*TASK TO CARRY OUT*: Render into Spanish the following sentence from the text on transistor scaling: "Hot carriers (high voltages) are more affected, so you can lower voltages to an extent."
━━━━━ EXCERPTED TEXT
Then the litographer does not seem to be the limiting equipment anymore. I guess there is heavy R&D going into electrostatic transistor design and crystals to deal with the gate current below 20nm.

I wonder at which size, silicium doping does not work "enough" anymore.

At some point the electons start tunneling through the channel, regardless of its state... I don't remember my semiconductor theory that well, but possibly unaffected by the height of the potential barrier? In which case better electrostatic control or changing materials does nothing. Hot carriers (high voltages) are more affected, so you can lower voltages to an extent.

You can go below 20 nm, but you get this constant tunneling current, which deteriorates your on/off ratio, and increases power consumption (and TDP). It's doable if you can turn that part of the die off (dark silicon).
━━━━━━━━━━
━━━━━ DATA PROVIDED
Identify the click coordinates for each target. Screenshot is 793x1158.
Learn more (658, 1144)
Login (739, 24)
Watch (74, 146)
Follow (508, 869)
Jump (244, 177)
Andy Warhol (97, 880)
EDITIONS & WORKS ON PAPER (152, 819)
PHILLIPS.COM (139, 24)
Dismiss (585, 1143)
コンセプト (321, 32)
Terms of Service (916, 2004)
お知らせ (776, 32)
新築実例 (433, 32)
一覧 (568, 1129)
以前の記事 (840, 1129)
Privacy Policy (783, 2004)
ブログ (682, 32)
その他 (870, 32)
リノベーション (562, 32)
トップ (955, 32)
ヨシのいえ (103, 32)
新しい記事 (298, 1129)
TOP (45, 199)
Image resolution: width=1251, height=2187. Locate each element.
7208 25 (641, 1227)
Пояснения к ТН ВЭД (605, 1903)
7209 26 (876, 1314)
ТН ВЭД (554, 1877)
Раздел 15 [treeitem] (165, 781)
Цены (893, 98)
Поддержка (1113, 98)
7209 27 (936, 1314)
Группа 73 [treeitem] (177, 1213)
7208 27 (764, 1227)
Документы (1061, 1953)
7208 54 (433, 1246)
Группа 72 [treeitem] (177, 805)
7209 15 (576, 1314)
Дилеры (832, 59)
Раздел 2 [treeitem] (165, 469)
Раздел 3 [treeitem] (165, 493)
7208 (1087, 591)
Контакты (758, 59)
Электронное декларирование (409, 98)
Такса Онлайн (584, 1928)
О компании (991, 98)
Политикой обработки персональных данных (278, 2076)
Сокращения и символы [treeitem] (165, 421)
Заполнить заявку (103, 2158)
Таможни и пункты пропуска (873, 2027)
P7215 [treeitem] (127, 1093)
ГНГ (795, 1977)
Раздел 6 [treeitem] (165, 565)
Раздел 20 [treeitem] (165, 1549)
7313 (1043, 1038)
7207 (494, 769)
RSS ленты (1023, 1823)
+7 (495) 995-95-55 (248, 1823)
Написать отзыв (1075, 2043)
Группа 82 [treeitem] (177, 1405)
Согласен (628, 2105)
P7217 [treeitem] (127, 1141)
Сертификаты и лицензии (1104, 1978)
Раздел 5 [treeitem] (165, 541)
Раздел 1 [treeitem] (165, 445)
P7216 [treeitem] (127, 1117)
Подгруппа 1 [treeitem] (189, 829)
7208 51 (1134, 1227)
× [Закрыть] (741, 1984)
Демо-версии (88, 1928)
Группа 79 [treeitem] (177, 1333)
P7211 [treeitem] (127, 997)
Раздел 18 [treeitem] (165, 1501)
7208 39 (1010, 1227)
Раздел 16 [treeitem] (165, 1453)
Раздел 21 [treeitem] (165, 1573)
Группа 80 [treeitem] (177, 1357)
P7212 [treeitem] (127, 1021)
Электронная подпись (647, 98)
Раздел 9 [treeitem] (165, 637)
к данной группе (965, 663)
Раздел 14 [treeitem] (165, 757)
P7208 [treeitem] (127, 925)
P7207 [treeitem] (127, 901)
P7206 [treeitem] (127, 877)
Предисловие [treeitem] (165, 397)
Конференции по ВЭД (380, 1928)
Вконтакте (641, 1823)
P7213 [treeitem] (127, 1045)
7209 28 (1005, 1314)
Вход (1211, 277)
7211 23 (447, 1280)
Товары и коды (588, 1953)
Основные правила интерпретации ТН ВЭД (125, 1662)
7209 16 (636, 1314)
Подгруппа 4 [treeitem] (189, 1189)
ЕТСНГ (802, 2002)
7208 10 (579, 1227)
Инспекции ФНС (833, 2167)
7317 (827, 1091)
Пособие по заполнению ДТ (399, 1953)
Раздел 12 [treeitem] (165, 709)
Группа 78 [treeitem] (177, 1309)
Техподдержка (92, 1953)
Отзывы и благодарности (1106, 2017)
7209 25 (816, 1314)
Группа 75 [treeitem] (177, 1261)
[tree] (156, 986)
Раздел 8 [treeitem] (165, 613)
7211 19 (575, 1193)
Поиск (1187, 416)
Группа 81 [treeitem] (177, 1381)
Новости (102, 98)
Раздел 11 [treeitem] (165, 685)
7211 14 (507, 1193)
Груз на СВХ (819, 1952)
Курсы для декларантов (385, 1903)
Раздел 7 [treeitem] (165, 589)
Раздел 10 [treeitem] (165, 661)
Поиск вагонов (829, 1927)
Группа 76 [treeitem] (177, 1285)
━━━━━━━━━━
*SOLUTION TO THIS EXERCISE*: Los portadores calientes (altos voltajes) se ven más afectados, por lo que se pueden reducir los voltajes hasta cierto punto.